### [Verilen Görevler]
#1 Belge alıntısına göre aşağıdaki soruları yanıtlayın.
(a) Türkiye, Gazprom ile yaptığı fiyat görüşmelerinde indirim açısından kimlerin gerisinde kaldı?
(b) BOTAŞ'ın Gazprom'dan aldığı indirim yüzde kaçta sınırlı kaldı?
(c) BOTAŞ raporunu hangi kurum hazırlamıştır?
#2 Belge alıntısında geçen ülke, şirket ve kurum adlarının hepsini birer kez sıralayın.

### [Belge Alıntısı]
↓↓↓

Türkiye, Gazprom ile yaptığı fiyat görüşmelerinde, Avrupalı şirketlerin gerisinde indirim aldı. Bazı Avrupalı şirketlerin alıcı ülkelerle yaptıkları anlaşmalarda yer alan fiyat formüllerinde de değişikliğe gitmeleri önemli avantaj sağladı. BOTAŞ'ın Gazprom'dan aldığı indirim ise yüzde 12 ile sınırlı kaldı. Sayıştay Başkanlığı'nın BOTAŞ raporunda indirim için fiyat formülünde bir değişiklik sağlanamadığına vurgu yapılıyor.

↑↑↑

### [Sağlanan Bilgiler]
↓↓↓

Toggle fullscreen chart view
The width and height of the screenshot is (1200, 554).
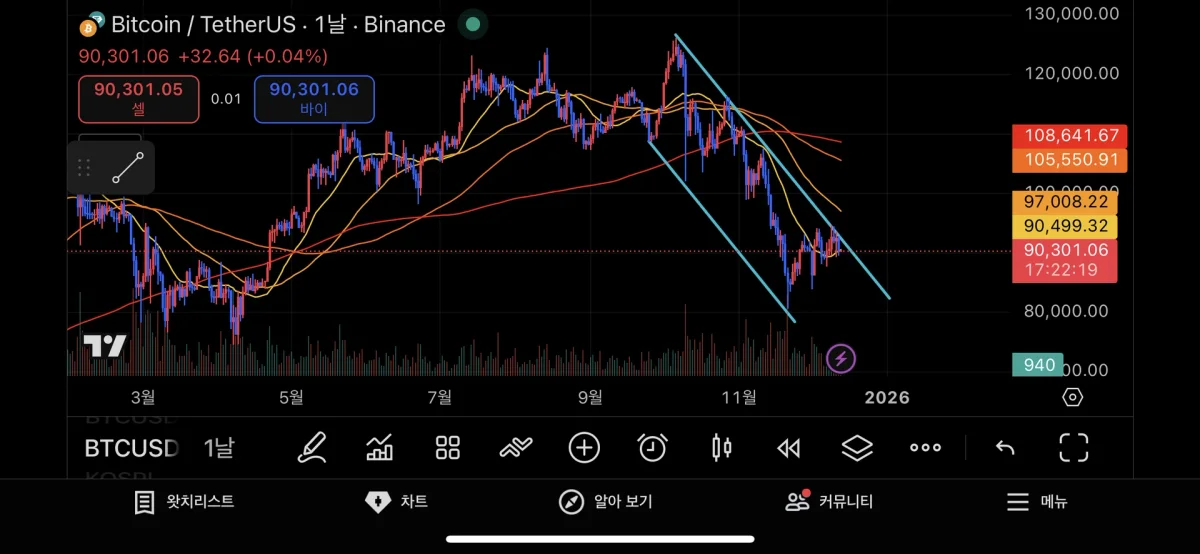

↑↑↑

### [Alıştırma Yanıtları]
#1
(a) Avrupalı şirketlerin
(b) Yüzde 12
(c) Sayıştay Başkanlığı

#2 Türkiye, Gazprom, BOTAŞ, Sayıştay Başkanlığı